═════ Recorded data
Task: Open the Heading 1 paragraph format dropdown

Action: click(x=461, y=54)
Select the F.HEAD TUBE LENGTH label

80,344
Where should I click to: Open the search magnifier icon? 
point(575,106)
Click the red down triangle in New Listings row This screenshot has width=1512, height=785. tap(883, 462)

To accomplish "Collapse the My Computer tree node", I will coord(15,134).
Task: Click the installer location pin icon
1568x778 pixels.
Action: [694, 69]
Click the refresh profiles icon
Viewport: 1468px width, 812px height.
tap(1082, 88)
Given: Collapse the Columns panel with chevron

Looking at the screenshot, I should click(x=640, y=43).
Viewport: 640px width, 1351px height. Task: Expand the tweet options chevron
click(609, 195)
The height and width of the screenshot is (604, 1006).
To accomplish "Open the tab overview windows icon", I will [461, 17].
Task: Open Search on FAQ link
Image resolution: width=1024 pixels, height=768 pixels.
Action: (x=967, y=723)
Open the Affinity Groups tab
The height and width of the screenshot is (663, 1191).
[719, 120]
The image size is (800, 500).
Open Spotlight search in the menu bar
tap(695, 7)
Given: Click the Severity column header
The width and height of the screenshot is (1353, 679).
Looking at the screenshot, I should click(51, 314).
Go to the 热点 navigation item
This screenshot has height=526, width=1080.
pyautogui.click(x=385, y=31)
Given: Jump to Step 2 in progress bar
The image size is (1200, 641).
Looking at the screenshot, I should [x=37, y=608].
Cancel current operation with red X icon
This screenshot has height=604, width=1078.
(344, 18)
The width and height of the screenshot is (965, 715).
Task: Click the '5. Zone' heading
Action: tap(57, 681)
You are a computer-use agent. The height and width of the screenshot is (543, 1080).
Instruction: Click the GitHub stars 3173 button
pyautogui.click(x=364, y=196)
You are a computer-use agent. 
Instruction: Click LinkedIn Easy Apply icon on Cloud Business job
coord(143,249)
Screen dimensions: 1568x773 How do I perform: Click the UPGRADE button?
══════════
◆ **Work required**: Copy every line of the records above verbatim, from the first line to the last.

◆ **Final answer**:
Task: Open the Heading 1 paragraph format dropdown

Action: click(x=461, y=54)
Select the F.HEAD TUBE LENGTH label

80,344
Where should I click to: Open the search magnifier icon? 
point(575,106)
Click the red down triangle in New Listings row This screenshot has width=1512, height=785. tap(883, 462)

To accomplish "Collapse the My Computer tree node", I will coord(15,134).
Task: Click the installer location pin icon
1568x778 pixels.
Action: [694, 69]
Click the refresh profiles icon
Viewport: 1468px width, 812px height.
tap(1082, 88)
Given: Collapse the Columns panel with chevron

Looking at the screenshot, I should click(x=640, y=43).
Viewport: 640px width, 1351px height. Task: Expand the tweet options chevron
click(609, 195)
The height and width of the screenshot is (604, 1006).
To accomplish "Open the tab overview windows icon", I will [461, 17].
Task: Open Search on FAQ link
Image resolution: width=1024 pixels, height=768 pixels.
Action: (x=967, y=723)
Open the Affinity Groups tab
The height and width of the screenshot is (663, 1191).
[719, 120]
The image size is (800, 500).
Open Spotlight search in the menu bar
tap(695, 7)
Given: Click the Severity column header
The width and height of the screenshot is (1353, 679).
Looking at the screenshot, I should click(51, 314).
Go to the 热点 navigation item
This screenshot has height=526, width=1080.
pyautogui.click(x=385, y=31)
Given: Jump to Step 2 in progress bar
The image size is (1200, 641).
Looking at the screenshot, I should [x=37, y=608].
Cancel current operation with red X icon
This screenshot has height=604, width=1078.
(344, 18)
The width and height of the screenshot is (965, 715).
Task: Click the '5. Zone' heading
Action: tap(57, 681)
You are a computer-use agent. The height and width of the screenshot is (543, 1080).
Instruction: Click the GitHub stars 3173 button
pyautogui.click(x=364, y=196)
You are a computer-use agent. 
Instruction: Click LinkedIn Easy Apply icon on Cloud Business job
coord(143,249)
Screen dimensions: 1568x773 How do I perform: Click the UPGRADE button?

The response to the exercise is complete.